(RECORD EXCERPTS Opens)

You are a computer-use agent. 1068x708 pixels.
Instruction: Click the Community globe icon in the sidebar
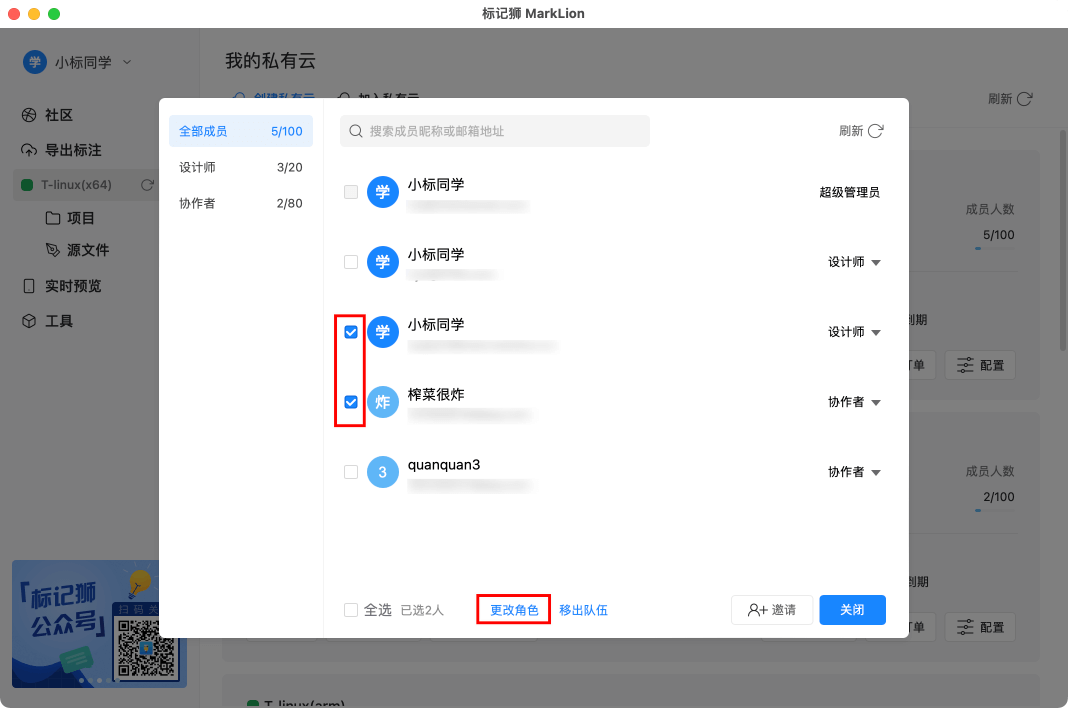pyautogui.click(x=29, y=115)
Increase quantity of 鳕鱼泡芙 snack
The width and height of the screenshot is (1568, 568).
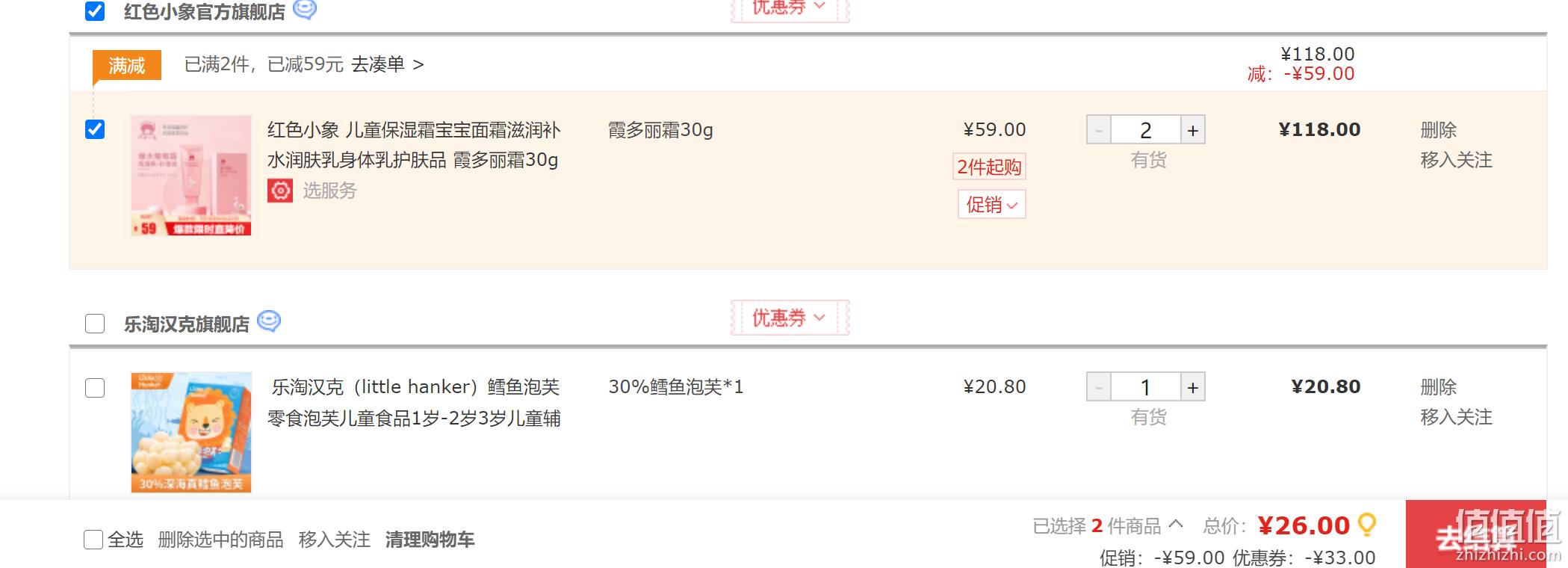coord(1193,387)
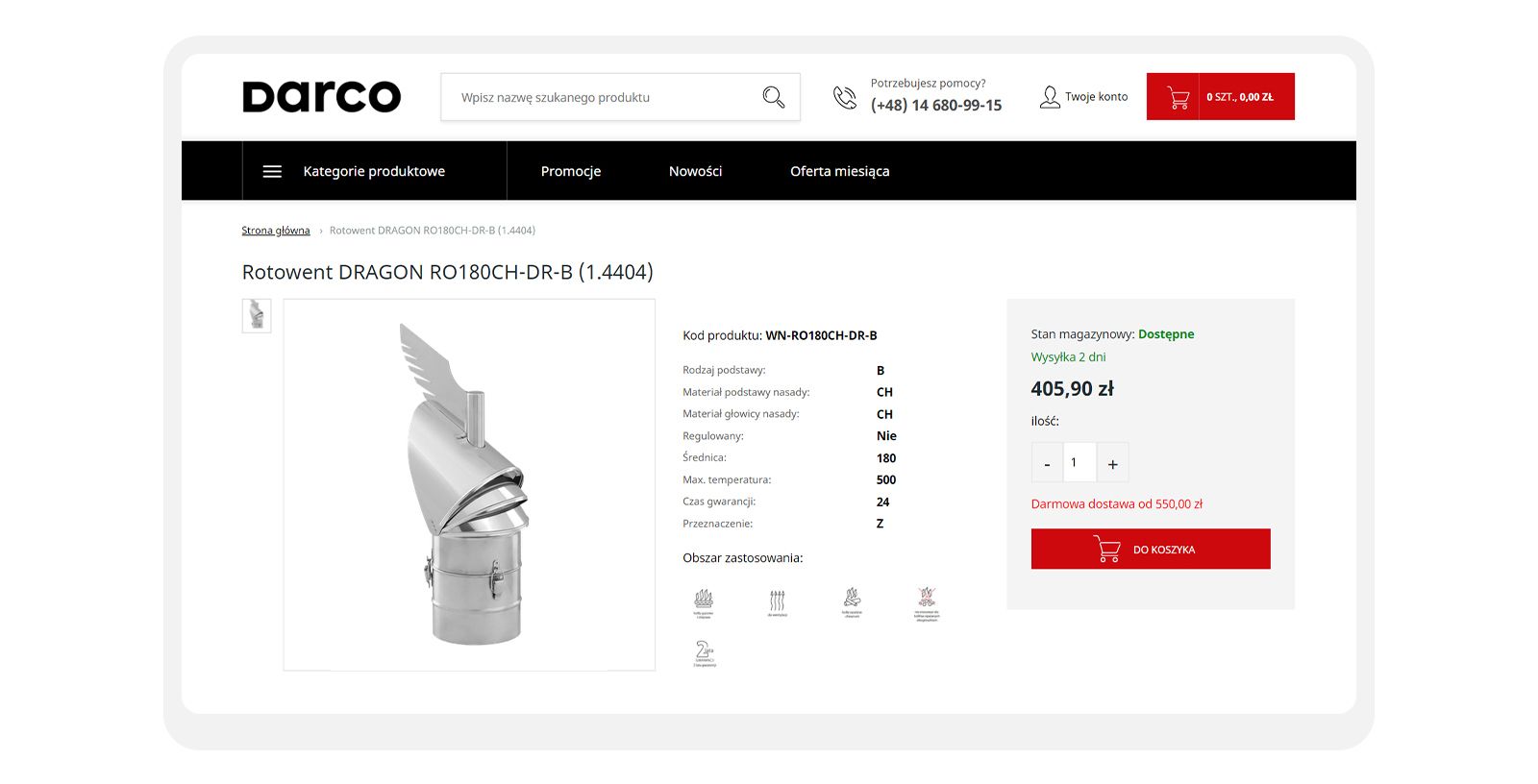The height and width of the screenshot is (784, 1538).
Task: Select the small product thumbnail image
Action: [x=257, y=315]
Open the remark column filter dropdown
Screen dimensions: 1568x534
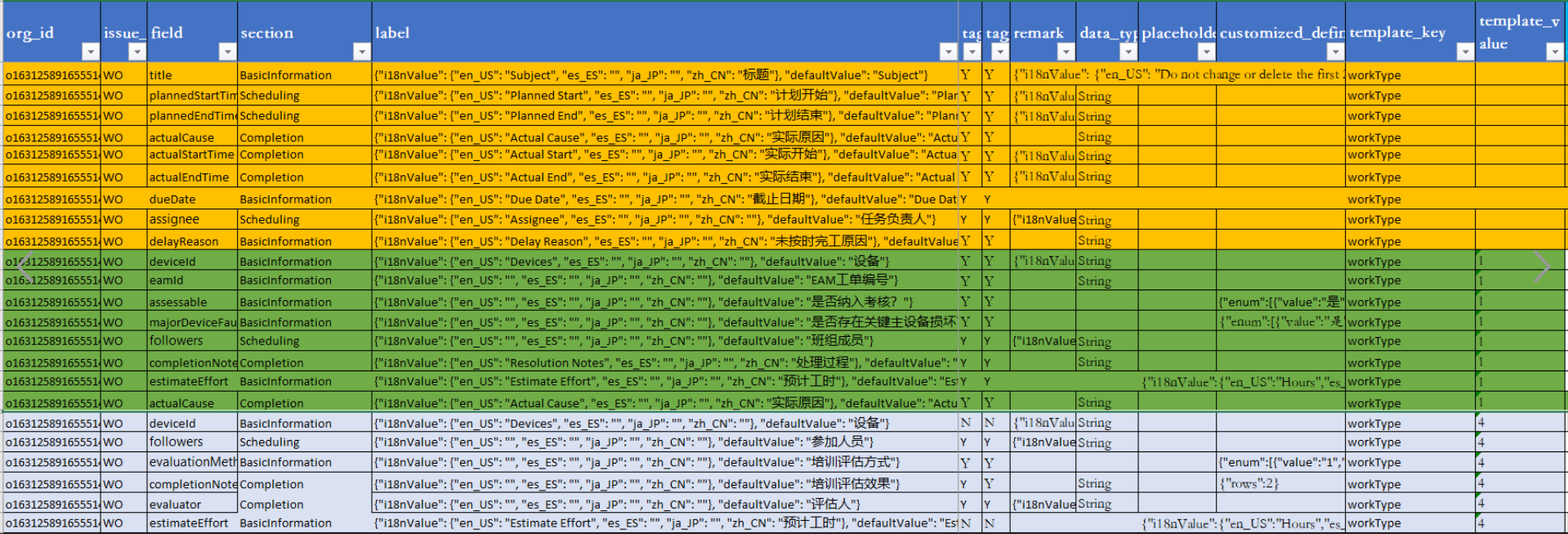coord(1065,52)
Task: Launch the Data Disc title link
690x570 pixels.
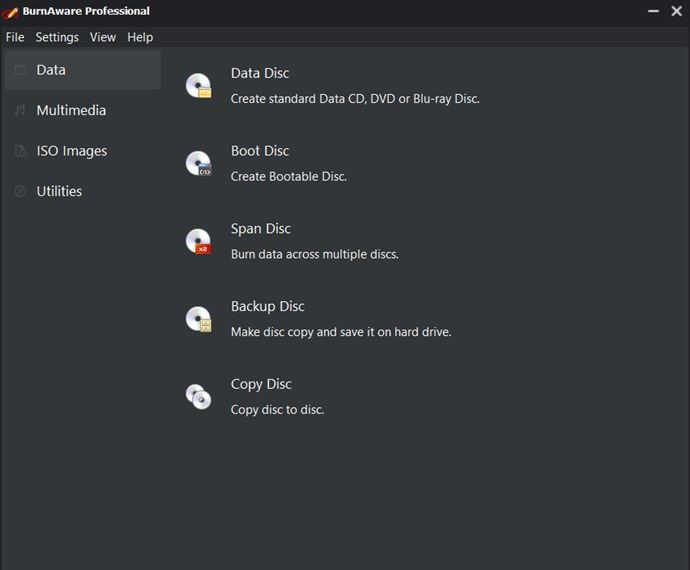Action: 260,73
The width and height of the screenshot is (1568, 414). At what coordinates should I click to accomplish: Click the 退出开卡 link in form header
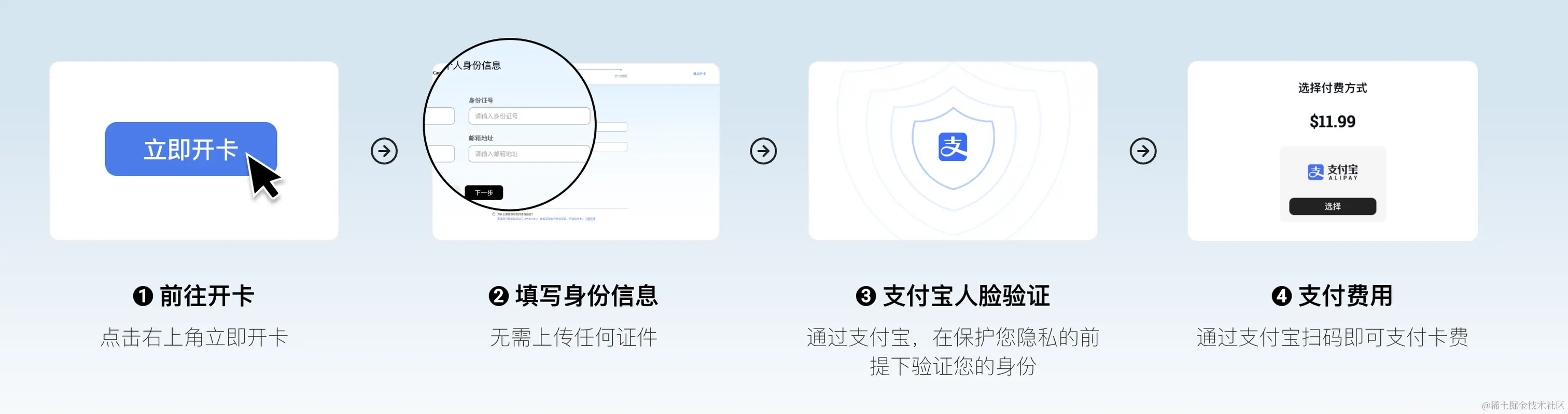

(RECORD EXCERPTS Closes)

→ WHAT IS BEING ASKED
The records above should be retyped in full and exactly; omit the pictures.

→ SOLUTION FOR THIS PROBLEM
You are a computer-use agent. 1068x708 pixels.
Instruction: Click the Community globe icon in the sidebar
pyautogui.click(x=29, y=115)
Increase quantity of 鳕鱼泡芙 snack
The width and height of the screenshot is (1568, 568).
coord(1193,387)
The height and width of the screenshot is (784, 1538).
Task: Select the small product thumbnail image
Action: [x=257, y=315]
Open the remark column filter dropdown
Screen dimensions: 1568x534
coord(1065,52)
Task: Launch the Data Disc title link
690x570 pixels.
Action: 260,73
The width and height of the screenshot is (1568, 414). At what coordinates should I click to accomplish: Click the 退出开卡 link in form header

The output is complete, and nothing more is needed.